EXERCISE AIM
From the entries below, copy every line that has the word "star".

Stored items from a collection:
━━━━━━

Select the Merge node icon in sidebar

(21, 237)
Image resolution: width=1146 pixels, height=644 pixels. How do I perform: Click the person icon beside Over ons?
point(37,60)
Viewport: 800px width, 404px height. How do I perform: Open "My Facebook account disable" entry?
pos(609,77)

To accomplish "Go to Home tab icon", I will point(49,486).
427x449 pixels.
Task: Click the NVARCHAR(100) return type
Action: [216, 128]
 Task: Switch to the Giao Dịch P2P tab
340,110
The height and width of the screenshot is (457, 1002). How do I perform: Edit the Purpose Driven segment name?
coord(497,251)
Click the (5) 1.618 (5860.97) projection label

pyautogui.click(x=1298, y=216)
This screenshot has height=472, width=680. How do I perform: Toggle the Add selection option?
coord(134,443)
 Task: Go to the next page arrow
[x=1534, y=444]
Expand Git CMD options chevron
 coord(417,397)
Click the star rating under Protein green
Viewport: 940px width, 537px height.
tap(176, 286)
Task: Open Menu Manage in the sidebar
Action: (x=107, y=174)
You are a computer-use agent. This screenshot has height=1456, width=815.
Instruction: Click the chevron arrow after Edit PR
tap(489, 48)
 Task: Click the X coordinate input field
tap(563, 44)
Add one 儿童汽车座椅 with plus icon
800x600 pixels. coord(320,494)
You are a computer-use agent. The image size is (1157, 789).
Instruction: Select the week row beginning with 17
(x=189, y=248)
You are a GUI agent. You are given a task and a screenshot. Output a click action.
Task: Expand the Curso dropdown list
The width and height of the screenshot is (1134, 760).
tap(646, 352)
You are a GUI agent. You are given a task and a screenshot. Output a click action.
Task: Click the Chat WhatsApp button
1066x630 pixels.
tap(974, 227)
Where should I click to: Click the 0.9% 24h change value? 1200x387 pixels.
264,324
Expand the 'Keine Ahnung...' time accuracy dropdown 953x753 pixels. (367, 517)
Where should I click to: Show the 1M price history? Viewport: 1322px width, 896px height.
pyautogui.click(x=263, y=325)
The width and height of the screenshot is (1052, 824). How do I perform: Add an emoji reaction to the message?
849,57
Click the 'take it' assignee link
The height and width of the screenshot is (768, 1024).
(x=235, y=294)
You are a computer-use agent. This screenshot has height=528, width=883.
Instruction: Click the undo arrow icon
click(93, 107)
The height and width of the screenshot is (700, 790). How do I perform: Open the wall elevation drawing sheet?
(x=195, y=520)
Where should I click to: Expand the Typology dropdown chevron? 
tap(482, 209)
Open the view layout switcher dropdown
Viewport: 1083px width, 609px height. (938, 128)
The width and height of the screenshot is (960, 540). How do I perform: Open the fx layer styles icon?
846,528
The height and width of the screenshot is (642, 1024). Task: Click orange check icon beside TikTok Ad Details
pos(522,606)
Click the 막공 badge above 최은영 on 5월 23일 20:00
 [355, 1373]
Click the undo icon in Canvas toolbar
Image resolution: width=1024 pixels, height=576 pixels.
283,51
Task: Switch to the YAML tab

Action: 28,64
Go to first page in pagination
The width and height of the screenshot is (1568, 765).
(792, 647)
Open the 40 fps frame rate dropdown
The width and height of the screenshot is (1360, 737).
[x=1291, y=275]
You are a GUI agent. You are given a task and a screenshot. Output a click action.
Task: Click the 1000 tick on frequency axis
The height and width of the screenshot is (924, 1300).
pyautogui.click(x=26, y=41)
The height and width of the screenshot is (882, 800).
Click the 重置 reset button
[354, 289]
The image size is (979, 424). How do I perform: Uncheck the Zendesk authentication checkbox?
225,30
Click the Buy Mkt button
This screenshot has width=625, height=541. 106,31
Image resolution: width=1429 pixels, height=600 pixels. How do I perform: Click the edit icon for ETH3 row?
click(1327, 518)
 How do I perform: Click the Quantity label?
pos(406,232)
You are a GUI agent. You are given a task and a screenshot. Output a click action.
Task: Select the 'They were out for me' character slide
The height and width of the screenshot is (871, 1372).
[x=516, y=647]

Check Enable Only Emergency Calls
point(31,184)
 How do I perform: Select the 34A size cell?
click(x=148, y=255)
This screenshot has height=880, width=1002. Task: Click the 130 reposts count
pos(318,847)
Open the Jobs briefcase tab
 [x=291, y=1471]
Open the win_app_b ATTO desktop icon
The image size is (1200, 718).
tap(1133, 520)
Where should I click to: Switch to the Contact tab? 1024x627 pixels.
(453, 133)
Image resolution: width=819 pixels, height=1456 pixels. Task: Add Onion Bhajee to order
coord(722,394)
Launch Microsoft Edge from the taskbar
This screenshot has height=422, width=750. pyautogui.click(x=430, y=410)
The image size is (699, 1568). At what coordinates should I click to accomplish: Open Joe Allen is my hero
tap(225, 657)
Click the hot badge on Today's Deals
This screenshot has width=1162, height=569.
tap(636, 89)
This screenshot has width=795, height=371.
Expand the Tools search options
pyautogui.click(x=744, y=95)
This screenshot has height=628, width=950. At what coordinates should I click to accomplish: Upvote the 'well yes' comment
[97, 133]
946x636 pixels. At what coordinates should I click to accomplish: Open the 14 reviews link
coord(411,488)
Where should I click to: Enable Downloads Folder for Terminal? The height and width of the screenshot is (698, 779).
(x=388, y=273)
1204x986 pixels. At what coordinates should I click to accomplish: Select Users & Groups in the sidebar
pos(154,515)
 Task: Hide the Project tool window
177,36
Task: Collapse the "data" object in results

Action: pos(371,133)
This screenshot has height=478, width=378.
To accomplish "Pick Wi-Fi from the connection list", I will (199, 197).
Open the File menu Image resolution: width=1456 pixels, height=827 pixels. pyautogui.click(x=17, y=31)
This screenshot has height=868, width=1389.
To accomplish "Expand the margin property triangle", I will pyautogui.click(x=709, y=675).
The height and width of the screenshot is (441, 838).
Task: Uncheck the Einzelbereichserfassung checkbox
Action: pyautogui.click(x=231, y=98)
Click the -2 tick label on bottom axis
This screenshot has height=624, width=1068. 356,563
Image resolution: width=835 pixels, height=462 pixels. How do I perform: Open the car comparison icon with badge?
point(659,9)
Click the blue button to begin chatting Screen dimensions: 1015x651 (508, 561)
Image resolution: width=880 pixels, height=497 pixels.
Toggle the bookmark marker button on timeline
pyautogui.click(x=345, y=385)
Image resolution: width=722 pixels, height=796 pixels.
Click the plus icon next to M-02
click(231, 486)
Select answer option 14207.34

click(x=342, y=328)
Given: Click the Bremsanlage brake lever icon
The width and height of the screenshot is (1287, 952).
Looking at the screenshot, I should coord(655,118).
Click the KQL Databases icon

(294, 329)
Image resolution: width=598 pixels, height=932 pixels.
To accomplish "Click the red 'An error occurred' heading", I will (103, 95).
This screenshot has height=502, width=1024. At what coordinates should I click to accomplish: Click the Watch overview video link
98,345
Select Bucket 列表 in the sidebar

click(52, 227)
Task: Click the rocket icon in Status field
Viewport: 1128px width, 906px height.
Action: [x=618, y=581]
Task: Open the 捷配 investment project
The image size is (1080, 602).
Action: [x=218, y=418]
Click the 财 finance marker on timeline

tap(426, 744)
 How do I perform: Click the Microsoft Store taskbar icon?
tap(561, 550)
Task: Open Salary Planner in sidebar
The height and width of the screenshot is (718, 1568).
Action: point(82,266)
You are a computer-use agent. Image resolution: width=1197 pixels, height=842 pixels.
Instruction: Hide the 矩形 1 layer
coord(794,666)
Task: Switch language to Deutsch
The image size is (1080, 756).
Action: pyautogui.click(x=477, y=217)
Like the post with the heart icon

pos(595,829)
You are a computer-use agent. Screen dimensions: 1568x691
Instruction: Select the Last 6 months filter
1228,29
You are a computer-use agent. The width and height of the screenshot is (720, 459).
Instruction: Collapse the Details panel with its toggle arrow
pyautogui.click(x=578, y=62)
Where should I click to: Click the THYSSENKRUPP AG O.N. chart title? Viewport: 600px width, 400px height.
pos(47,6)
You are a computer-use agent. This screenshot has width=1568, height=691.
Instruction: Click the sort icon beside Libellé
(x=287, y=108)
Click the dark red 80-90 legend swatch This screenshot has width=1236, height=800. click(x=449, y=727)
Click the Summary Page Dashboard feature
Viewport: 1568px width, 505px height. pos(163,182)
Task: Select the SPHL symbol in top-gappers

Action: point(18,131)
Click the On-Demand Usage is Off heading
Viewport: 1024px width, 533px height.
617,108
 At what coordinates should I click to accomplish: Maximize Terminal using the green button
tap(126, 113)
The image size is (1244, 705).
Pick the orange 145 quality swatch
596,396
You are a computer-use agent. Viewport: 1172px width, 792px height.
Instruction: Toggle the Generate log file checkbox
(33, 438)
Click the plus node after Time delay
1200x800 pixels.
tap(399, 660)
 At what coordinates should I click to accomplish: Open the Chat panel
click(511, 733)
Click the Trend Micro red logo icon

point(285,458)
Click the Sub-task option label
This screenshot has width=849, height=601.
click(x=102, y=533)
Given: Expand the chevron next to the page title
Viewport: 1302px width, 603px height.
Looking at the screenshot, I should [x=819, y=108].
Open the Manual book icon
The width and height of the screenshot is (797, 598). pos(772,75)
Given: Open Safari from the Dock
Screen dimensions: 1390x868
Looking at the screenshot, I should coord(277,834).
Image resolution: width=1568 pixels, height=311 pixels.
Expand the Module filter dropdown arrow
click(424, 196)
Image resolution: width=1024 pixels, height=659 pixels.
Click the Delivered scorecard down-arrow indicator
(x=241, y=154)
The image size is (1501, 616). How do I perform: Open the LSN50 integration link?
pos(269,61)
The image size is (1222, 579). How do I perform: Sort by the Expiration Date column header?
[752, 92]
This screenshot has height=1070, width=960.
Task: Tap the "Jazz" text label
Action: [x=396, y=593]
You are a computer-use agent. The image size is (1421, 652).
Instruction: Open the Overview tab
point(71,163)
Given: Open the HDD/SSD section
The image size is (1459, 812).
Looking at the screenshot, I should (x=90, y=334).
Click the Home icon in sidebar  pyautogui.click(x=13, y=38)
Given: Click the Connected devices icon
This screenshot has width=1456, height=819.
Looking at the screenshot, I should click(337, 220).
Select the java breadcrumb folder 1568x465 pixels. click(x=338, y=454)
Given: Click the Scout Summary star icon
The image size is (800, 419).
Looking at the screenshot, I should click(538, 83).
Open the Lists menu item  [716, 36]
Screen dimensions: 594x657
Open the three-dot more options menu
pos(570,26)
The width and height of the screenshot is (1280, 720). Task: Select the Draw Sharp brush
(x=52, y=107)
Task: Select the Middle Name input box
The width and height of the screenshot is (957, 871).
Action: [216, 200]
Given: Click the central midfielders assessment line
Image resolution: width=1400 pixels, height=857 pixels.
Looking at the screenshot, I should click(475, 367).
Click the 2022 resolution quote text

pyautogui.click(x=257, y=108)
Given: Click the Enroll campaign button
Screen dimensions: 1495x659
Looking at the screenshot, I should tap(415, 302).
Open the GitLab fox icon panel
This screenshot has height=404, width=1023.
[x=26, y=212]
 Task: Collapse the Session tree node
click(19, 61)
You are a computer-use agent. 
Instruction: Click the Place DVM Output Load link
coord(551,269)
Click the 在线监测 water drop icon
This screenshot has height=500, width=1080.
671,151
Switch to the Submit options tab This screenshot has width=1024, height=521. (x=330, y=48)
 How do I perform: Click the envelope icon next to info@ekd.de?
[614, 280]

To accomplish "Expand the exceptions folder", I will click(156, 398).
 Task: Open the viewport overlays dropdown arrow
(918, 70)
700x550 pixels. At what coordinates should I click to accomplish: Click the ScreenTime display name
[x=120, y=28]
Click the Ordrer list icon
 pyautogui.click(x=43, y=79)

━━━━━━

SOLUTION FOR THIS EXERCISE
Click the star rating under Protein green
Given: Click the Scout Summary star icon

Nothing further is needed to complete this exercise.